Walking as Active Recovery
Both the host and Stacy Sims champion walking as an under-appreciated active recovery tool. The host mentions she finds it “incredibly useful particularly with leg day” and now considers it her favorite. Stacy adds that people often neglect active recovery because they’re stuck in a “go-go” gym mindset, forgetting that low-stress movement is what actually enables adaptation. She also mentions easy aqua jogging or swimming as alternatives, but walking is the most accessible. The segment emphasizes that active recovery is not about burning calories but about creating the internal environment for repair — a concept many midlife women need to embrace as their recovery window widens.
Exercise creates muscle tear-down, inflammation, and bone stress. Active recovery like walking creates low mechanical stress while elevating blood flow, which functions as a nutrient transporter. The increased circulation brings amino acids, glucose, and other repair substrates to the tissues and removes lactic acid and metabolic byproducts. The gentle joint movement also pumps synovial fluid, nourishing cartilage, and helps clear inflammatory markers. This metabolic recovery accelerates tissue repair and adaptation, making it especially important when recovery capacity is blunted by hormonal changes.

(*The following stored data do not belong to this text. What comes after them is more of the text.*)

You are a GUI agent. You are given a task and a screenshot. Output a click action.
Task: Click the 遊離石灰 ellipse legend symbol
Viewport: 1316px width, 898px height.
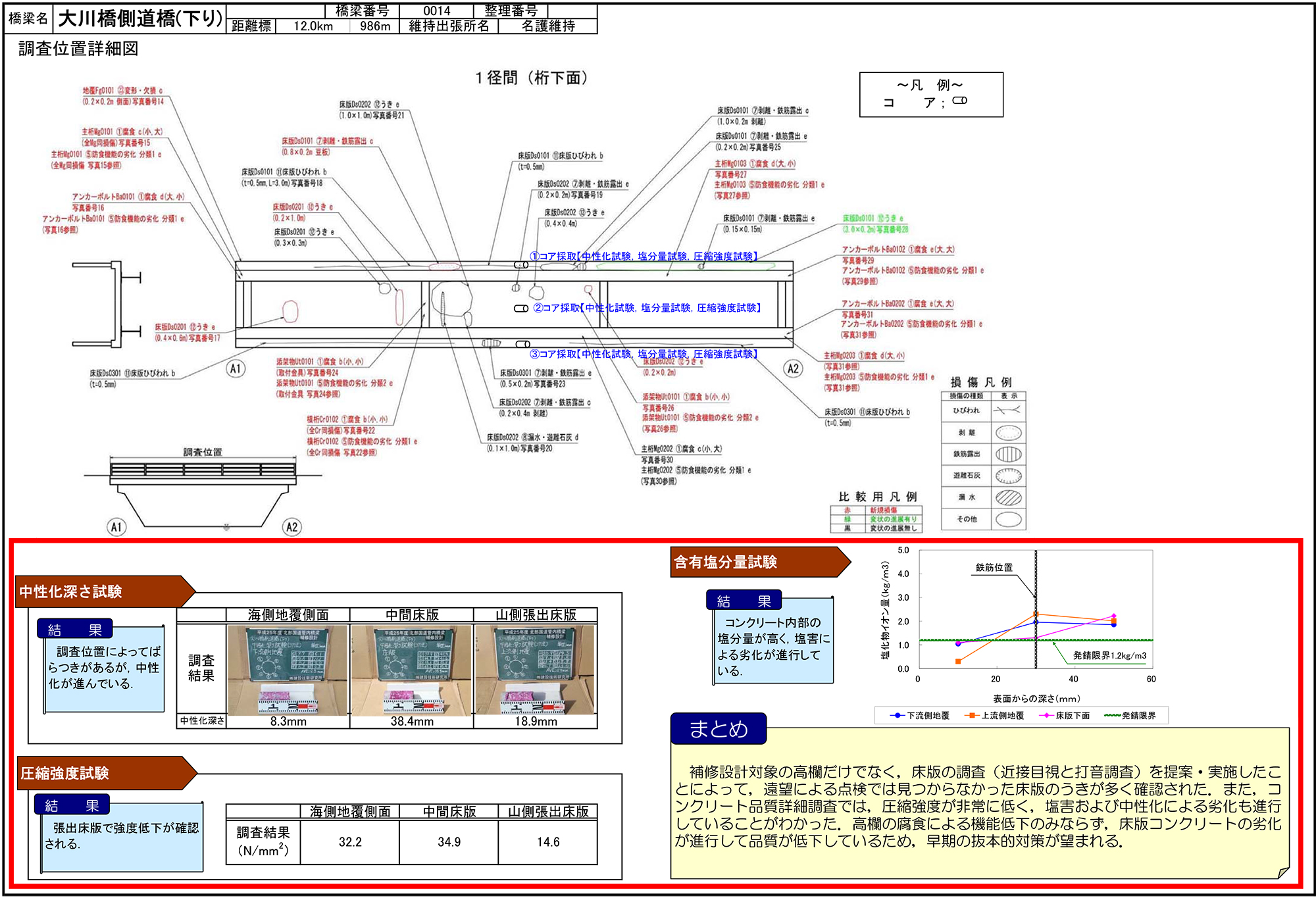click(1008, 476)
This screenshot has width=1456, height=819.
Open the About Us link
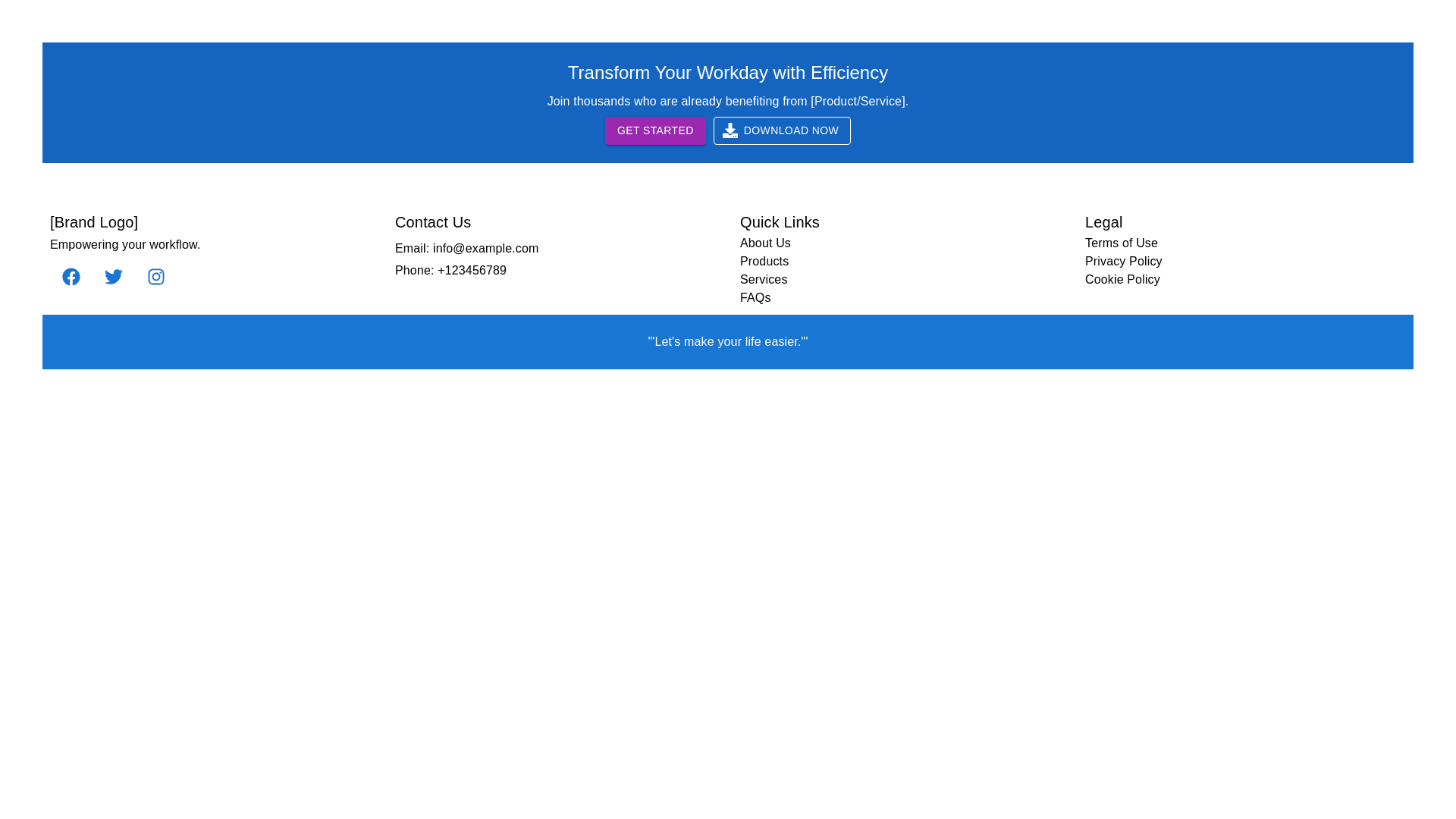point(765,243)
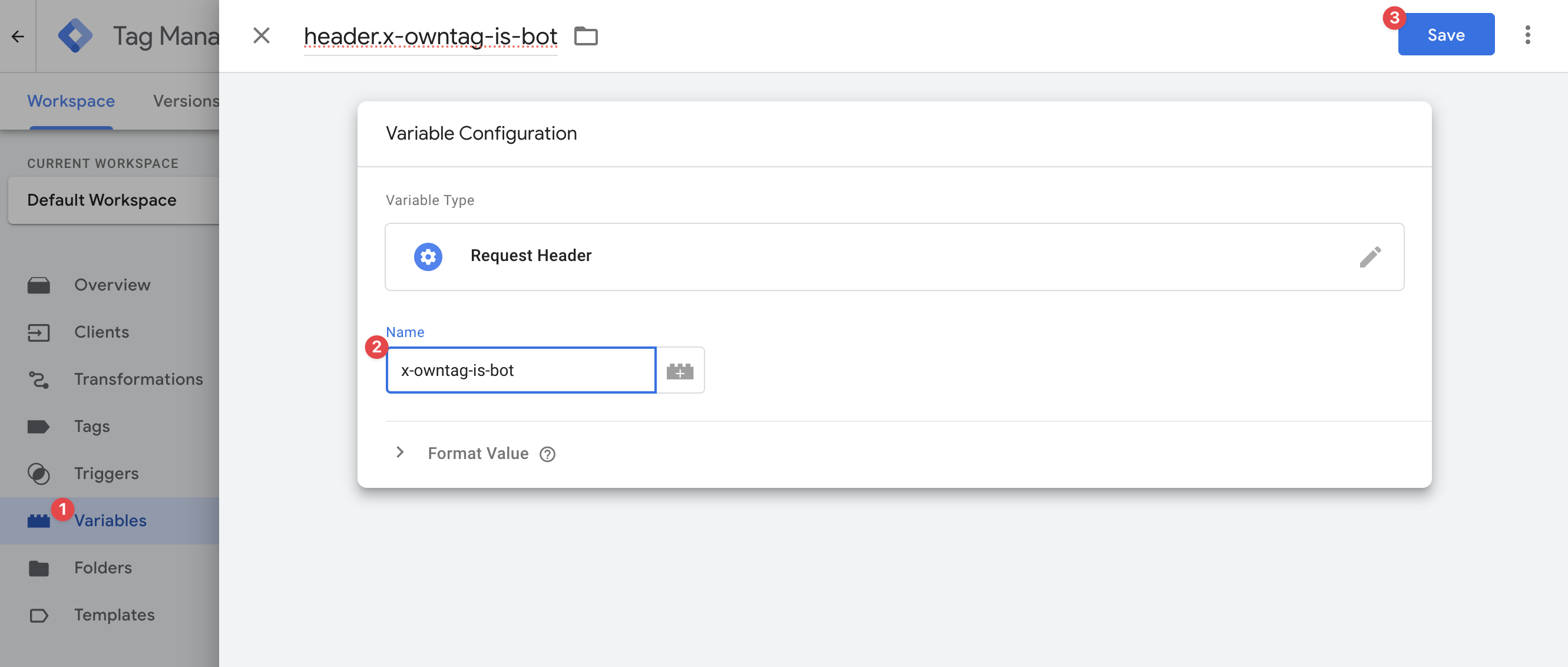
Task: Open Triggers in the sidebar
Action: tap(106, 474)
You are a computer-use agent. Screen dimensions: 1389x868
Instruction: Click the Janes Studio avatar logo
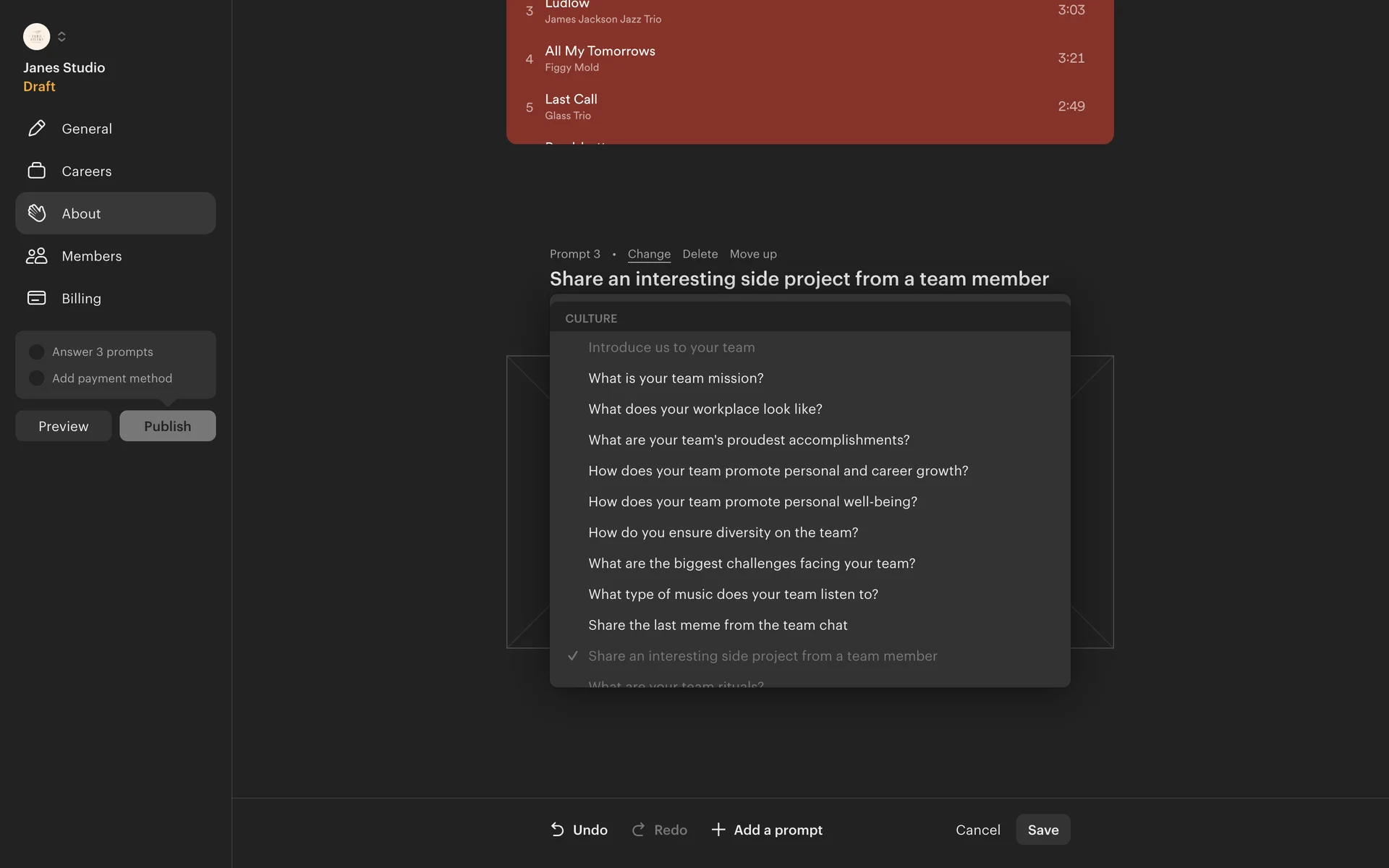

Host: “One of the things I have found to be incredibly useful particularly with leg day is walking. So I feel like walking maybe is my favorite … active recovery.”
When we talk about active recovery going for a walk, going for an easy aqua jog or an easy swim, anything that's going to create low amount of stress with increased blood flow to the muscle. Because if we're talking about blood flow to the muscle, that's our nutrient transporter. It's the way that we bring more nutrition to all of the working muscles and tendons and bones, and it's a way we can take away some of the waste product.